Even the slightest blemish in your Pontiac auto glass, such as a tiny chip or small crack, can lead to larger problems. Spider webbing is a vivid reminder of what could happen as the result of a small imperfection. Sometimes, though, you cannot see the results of these blemishes and they can threaten the integrity of your windshield and other auto glass without you even realizing it. Your best bet is to replace it as soon as possible. Get started by using Windshield.com to obtain a quote for windshield replacement in real-time.
Sold and manufactured under the General Motors (GM) umbrella, production of Pontiac vehicles ceased in December of 2009. This was the result of restructuring by the car maker as it struggled with financial woes. Today, Pontiac models continue to be popular among people who want a huge dollop of sporty style and a zippy response when it comes to the cars they drive.
Unveiled in 1973 as a mid-size car, the Pontiac Grand Am enjoyed three production runs in total. Available as a two-door coupe or a four-door sedan, the Grand Am later became a compact vehicle. Built with GM’s A-body layout, the Grand Am was produced by the automaker from 1973 until 1975 and from 1978 until 1980. In 1980, the Grand Am was replaced by the Pontiac 6000. In 1985, the Pontiac reintroduced the Grand Am as a replacement for the Phoenix. During its 20 year run, it was Pontiac’s best-selling car. In celebration of the vehicle’s sixth generation, Pontiac replaced the Grand Am with the rebadged G6.

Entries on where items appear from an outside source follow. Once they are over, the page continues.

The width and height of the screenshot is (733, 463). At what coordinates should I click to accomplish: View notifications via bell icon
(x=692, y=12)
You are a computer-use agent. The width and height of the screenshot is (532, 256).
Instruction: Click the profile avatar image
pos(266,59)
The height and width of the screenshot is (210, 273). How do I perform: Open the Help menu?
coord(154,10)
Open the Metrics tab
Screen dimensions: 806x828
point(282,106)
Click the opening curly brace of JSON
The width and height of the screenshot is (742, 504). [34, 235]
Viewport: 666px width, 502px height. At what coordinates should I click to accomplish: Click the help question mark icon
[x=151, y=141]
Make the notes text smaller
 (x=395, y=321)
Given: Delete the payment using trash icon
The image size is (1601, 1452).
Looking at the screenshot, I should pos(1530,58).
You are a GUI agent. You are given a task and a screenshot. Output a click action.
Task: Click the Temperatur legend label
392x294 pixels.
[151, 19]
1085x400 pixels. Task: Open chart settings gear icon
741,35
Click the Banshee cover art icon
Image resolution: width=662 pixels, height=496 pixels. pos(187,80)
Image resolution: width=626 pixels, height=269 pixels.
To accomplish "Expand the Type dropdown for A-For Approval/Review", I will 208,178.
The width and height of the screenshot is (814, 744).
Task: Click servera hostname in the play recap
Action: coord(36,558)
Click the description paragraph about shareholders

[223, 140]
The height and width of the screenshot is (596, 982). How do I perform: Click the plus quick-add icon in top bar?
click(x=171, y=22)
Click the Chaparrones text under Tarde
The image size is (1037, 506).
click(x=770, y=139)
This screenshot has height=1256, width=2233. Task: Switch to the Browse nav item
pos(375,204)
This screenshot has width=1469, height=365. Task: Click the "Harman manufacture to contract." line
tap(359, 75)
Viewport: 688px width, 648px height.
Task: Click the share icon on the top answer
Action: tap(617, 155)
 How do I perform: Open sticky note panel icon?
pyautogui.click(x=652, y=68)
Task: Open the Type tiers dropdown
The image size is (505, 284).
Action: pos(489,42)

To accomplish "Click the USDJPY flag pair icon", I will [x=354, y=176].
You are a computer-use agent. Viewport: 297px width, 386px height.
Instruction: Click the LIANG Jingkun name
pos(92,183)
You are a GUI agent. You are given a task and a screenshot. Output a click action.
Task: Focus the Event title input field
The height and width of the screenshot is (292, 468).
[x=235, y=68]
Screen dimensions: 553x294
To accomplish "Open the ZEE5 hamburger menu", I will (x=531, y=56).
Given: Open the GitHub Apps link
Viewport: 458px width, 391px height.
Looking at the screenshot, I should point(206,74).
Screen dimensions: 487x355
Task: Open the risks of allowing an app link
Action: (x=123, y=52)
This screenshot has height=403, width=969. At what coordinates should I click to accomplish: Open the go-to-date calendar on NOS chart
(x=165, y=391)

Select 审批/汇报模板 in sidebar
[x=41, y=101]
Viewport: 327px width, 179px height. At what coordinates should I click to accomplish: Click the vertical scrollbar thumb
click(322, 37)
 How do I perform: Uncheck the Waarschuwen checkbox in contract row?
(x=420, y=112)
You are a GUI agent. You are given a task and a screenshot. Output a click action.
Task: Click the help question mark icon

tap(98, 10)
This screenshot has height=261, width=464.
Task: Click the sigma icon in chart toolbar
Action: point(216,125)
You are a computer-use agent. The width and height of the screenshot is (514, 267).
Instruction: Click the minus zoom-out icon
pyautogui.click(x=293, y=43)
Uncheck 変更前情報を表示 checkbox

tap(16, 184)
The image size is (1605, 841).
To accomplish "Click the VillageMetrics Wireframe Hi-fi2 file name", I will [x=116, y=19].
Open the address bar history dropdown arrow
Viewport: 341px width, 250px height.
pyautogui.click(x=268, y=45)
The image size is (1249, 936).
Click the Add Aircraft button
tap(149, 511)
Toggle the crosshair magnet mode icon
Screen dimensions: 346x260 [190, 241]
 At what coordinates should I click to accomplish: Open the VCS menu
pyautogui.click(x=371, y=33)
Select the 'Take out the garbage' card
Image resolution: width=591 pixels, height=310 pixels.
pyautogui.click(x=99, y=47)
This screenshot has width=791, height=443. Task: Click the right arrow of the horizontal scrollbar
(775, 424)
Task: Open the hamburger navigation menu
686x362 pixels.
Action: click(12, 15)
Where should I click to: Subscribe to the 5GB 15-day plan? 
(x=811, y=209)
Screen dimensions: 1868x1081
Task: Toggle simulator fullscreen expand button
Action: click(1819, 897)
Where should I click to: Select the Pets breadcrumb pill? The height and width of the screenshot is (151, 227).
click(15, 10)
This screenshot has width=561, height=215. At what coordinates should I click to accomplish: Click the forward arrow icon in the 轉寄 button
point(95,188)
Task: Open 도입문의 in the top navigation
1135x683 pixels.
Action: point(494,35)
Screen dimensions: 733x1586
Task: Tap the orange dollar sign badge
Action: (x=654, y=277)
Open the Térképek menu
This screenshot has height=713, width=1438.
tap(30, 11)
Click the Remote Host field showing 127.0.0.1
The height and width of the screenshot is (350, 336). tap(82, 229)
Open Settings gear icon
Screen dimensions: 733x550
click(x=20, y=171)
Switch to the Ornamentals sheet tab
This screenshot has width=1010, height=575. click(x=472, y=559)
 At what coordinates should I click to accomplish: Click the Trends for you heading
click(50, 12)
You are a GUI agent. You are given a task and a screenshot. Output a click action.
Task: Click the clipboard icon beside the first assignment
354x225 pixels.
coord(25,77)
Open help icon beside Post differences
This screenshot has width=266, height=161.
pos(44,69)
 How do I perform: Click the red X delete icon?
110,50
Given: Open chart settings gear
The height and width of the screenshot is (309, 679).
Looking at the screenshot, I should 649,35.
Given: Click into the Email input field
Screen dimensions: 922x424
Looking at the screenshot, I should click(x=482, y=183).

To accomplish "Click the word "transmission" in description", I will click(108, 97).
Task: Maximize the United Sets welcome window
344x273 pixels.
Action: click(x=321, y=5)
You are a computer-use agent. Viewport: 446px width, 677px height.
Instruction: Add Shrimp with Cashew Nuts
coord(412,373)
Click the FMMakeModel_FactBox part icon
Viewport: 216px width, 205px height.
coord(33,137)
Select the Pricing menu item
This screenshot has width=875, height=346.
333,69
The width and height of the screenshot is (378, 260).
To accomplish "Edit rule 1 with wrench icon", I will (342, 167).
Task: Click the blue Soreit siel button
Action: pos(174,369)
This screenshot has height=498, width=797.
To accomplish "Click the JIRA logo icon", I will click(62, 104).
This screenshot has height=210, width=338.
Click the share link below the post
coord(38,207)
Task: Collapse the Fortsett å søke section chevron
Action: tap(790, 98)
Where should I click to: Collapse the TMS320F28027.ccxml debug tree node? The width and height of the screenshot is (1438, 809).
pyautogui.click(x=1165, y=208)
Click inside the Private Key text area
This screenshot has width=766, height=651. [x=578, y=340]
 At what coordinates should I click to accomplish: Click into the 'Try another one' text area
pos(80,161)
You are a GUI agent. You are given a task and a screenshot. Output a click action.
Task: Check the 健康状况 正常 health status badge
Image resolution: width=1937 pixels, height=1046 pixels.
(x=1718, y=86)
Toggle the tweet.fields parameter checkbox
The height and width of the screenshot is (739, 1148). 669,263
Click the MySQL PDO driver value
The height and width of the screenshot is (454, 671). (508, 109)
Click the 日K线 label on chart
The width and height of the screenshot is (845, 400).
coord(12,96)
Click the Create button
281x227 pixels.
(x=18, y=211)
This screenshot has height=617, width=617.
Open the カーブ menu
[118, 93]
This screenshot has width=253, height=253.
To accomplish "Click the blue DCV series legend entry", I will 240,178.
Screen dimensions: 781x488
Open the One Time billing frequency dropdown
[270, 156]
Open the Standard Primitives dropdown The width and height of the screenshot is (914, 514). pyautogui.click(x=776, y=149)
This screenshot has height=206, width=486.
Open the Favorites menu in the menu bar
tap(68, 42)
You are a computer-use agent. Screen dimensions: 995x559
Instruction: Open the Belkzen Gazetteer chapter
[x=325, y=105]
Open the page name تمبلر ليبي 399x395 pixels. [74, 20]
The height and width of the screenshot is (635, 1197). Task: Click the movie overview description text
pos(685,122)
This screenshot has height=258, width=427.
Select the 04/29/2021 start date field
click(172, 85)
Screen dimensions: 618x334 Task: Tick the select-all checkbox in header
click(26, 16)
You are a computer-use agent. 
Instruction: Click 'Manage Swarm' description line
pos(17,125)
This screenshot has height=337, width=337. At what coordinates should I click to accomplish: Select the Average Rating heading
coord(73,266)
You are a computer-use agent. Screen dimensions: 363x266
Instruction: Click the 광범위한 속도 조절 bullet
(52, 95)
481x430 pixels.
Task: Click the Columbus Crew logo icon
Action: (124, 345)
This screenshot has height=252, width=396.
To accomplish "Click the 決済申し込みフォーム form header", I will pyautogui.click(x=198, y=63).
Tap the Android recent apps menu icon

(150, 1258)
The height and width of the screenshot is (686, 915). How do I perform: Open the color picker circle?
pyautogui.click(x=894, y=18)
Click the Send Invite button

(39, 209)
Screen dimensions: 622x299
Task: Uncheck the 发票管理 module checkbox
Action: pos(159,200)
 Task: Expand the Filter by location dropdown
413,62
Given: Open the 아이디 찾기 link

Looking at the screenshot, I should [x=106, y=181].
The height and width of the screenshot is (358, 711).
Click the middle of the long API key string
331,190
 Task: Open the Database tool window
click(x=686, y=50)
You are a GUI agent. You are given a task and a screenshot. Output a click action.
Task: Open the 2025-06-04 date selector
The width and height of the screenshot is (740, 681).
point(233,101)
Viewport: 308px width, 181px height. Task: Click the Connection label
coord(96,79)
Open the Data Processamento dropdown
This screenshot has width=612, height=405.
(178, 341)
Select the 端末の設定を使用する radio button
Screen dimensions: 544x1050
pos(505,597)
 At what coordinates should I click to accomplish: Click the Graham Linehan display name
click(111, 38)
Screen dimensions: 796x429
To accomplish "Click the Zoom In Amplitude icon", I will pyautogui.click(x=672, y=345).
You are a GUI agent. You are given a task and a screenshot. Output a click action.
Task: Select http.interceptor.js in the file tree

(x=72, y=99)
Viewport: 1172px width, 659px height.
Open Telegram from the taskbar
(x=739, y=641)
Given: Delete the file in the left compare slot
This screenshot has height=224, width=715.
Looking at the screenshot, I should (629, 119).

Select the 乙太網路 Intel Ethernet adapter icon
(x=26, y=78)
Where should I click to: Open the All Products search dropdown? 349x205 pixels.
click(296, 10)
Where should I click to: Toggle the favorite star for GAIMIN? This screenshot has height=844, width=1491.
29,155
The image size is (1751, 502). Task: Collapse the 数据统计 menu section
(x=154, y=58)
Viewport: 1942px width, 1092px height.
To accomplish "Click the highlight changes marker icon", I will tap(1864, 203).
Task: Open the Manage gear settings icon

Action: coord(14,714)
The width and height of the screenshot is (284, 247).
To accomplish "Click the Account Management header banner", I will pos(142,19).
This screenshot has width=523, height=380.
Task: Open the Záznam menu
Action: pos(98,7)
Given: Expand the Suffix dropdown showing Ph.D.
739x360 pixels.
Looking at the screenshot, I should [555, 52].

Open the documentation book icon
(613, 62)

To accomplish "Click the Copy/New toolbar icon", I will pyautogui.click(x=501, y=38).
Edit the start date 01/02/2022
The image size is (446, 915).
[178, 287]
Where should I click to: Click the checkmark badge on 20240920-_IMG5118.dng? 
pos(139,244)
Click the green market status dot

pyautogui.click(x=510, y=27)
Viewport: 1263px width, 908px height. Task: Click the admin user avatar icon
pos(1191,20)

With seven generations under its belt, the Pontiac Grand Prix enjoyed 36 years of production. While the car was, at first, part of Pontiac’s full-size lineup, the Grand Prix name was eventually also applied to both mid-size cars and luxury models as well. Though the first generation Grand Prix models were limited to two-door coupes, its fifth generation also saw the introduction of a four-door sedan. In 1988, Grand Prix captured the title of Motor Trend’s Car of the Year. The sixth generation of Grand Prix vehicles was awarded a “Good” safety rating by the Insurance Institute for Highway Safety (IIHS) for its results in the frontal impact test.
Pontiac introduced its iconic muscle car, the GTO, in 1964. This model was produced by the car maker until 1974. The GTO is widely considered to be the car that started the muscle car craze that continues to this day. Awarded the distinction of being Motor Trend’s Car of the Year in 1968, the GTO went through a number of redesigns throughout its run. Thirty years after its first production line ended, the Pontiac GTO was reintroduced as a third-generation, rebadged Holden Monaro to the United States market. More than 40,800 cars had been produced by the end of its production in 2006.
The Pontiac Firebird was a mainstay on the car maker’s production lines from 1967 until 2002. Although it underwent numerous stylistic changes, the Firebird always retained its pony car status and became an icon among sports car fans. From its very first incarnation in 1967, the Firebird made it supremely evident that it was a muscle car. Sharing its F-body platform with another popular sports car — the Chevrolet Camaro — there are a number of Firebirds in popular culture worth noting. These include the Firebird Trans Am in the 1977 film, Smokey and the Bandit, and the Firebird used by James Garner in the TV series, The Rockford Files.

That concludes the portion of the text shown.